Items from a dataset

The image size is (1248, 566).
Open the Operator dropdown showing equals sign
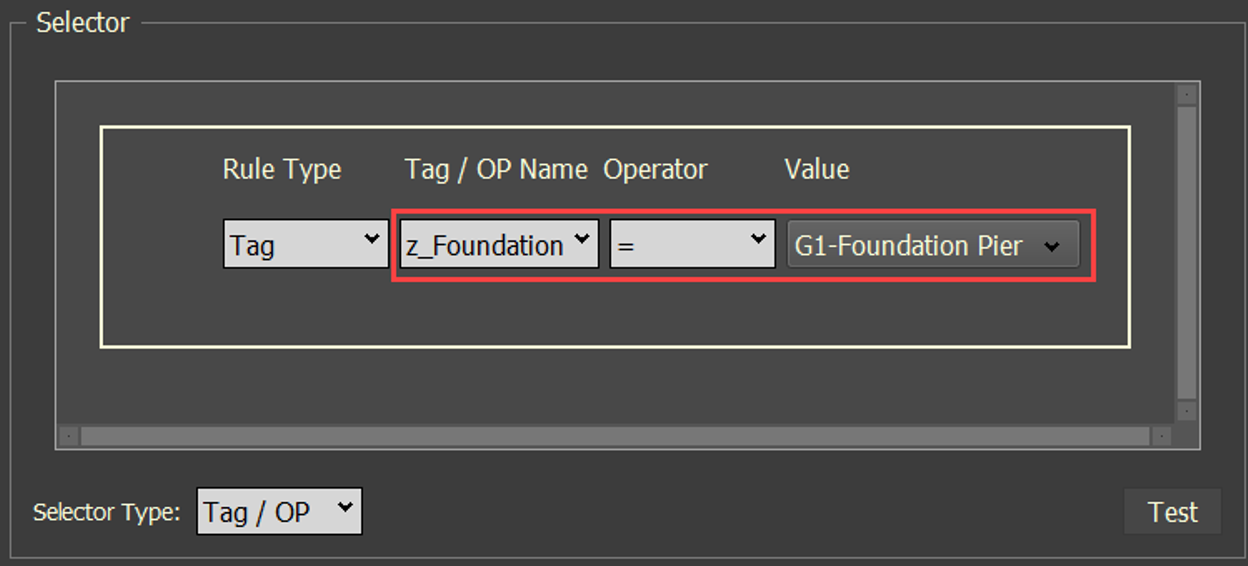pyautogui.click(x=692, y=245)
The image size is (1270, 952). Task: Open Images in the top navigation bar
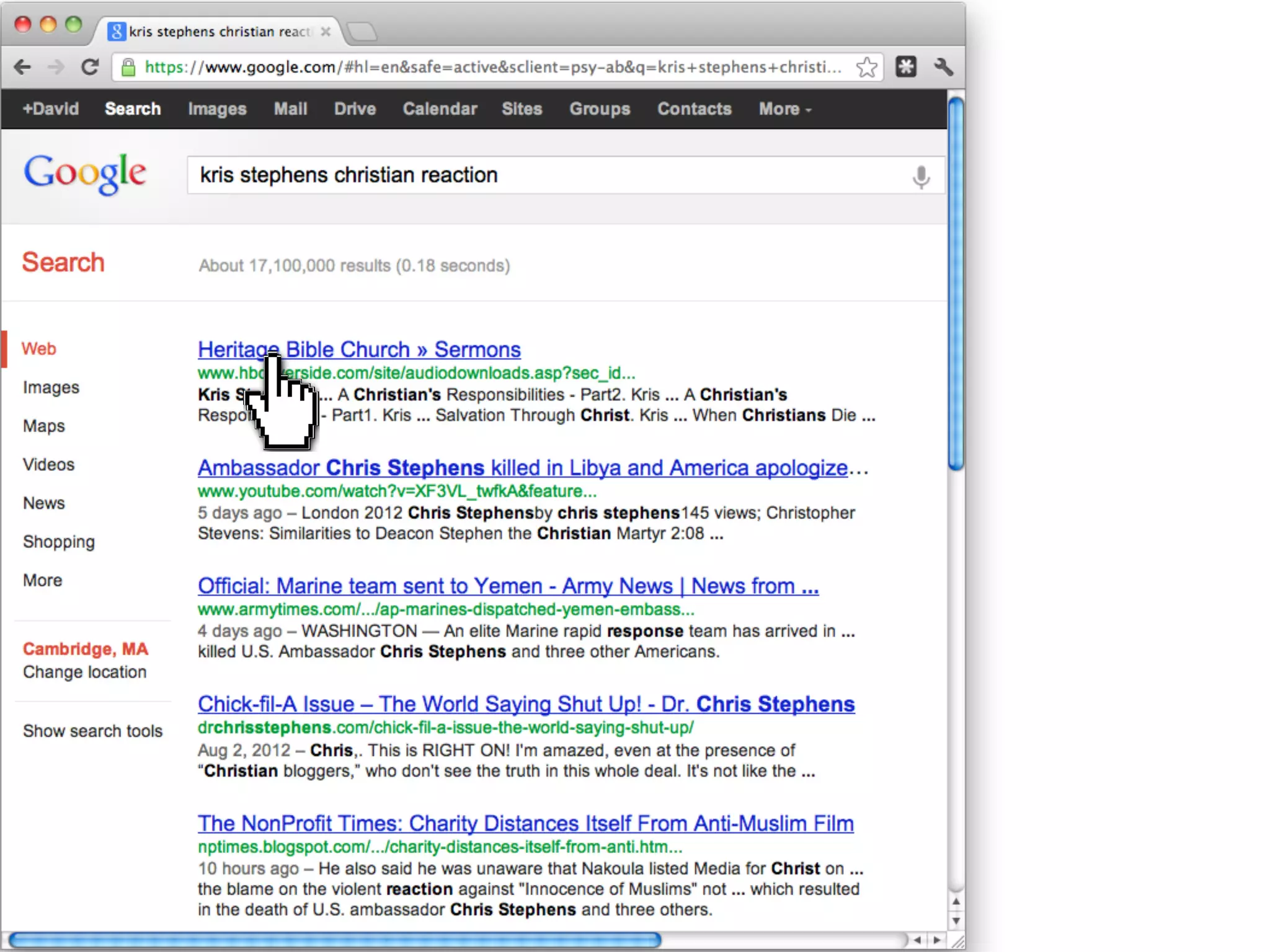[217, 109]
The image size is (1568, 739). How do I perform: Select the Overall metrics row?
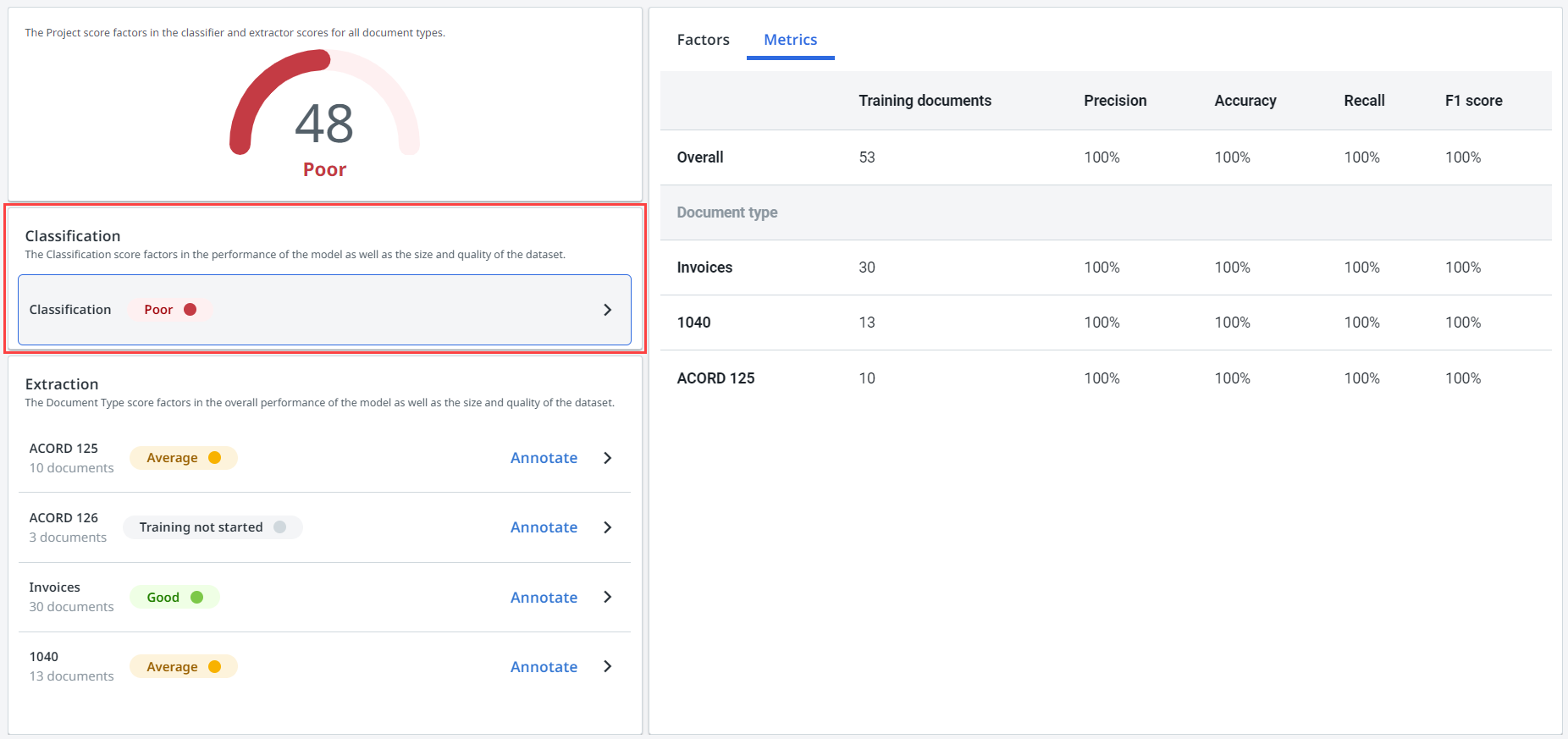[x=700, y=157]
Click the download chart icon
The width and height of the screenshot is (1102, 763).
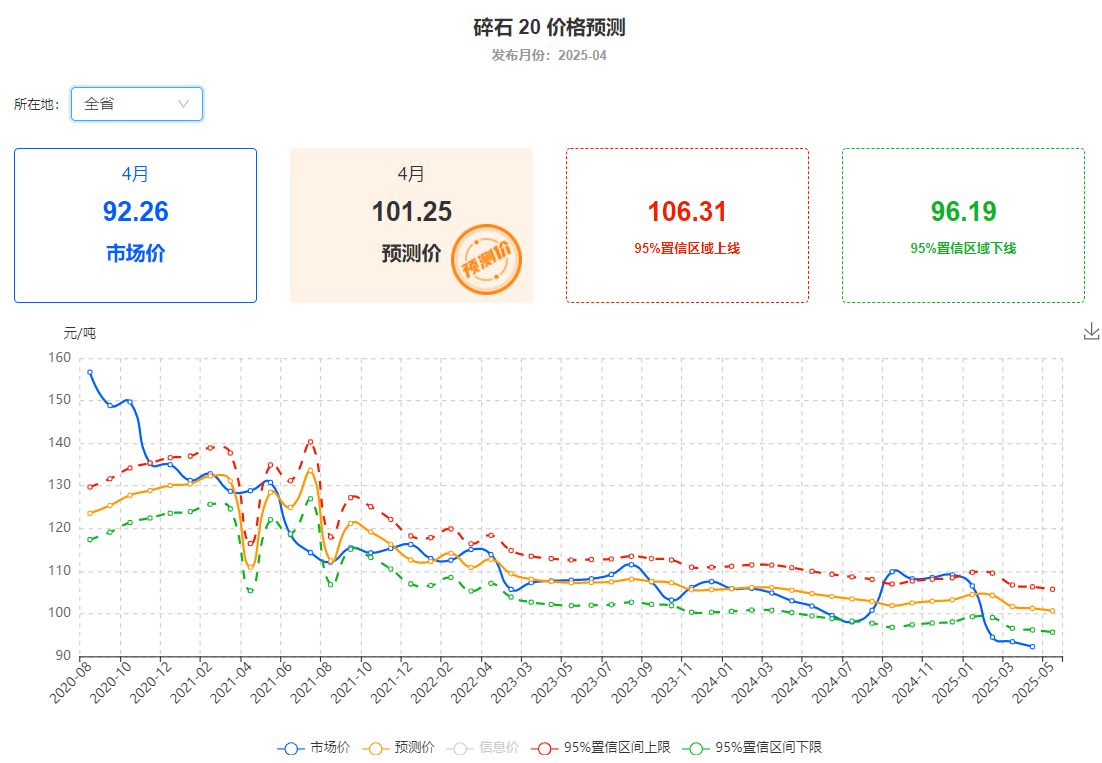(x=1091, y=332)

- **What the task requires**: Reproduce the text of every item above verbatim, line for line, omitting the pictures.

- **The output**:
The image size is (1248, 566).
Open the Operator dropdown showing equals sign
pyautogui.click(x=692, y=245)
The image size is (1270, 952). Task: Open Images in the top navigation bar
[217, 109]
The image size is (1568, 739). How do I perform: Select the Overall metrics row?
[x=700, y=157]
Click the download chart icon
The width and height of the screenshot is (1102, 763).
(x=1091, y=332)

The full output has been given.